- [TASK DIRECTIONS] The records below need to be set down again exactly; their images stay out.
··· GIVEN ENTRIES
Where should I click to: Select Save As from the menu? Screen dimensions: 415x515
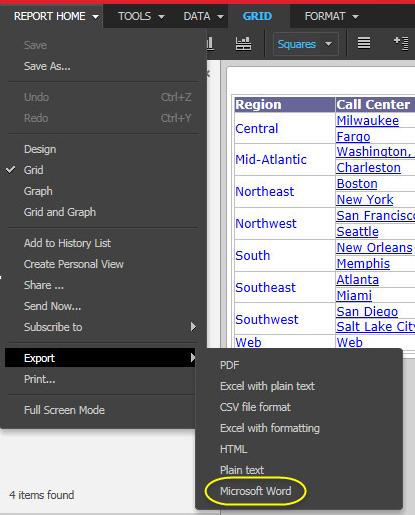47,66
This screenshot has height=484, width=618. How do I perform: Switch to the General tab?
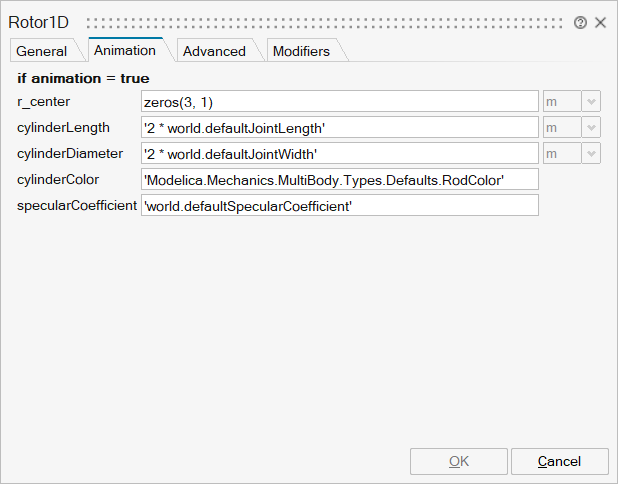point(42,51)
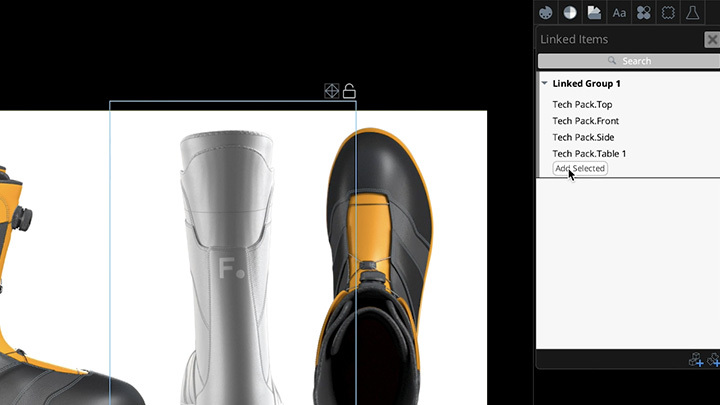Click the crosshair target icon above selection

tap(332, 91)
······
- [RESPONSE]
Where should I click to: Select Save As from the menu? Screen dimensions: 415x515
47,66
This screenshot has height=484, width=618. How do I perform: Switch to the General tab?
point(42,51)
Click the crosshair target icon above selection

tap(332, 91)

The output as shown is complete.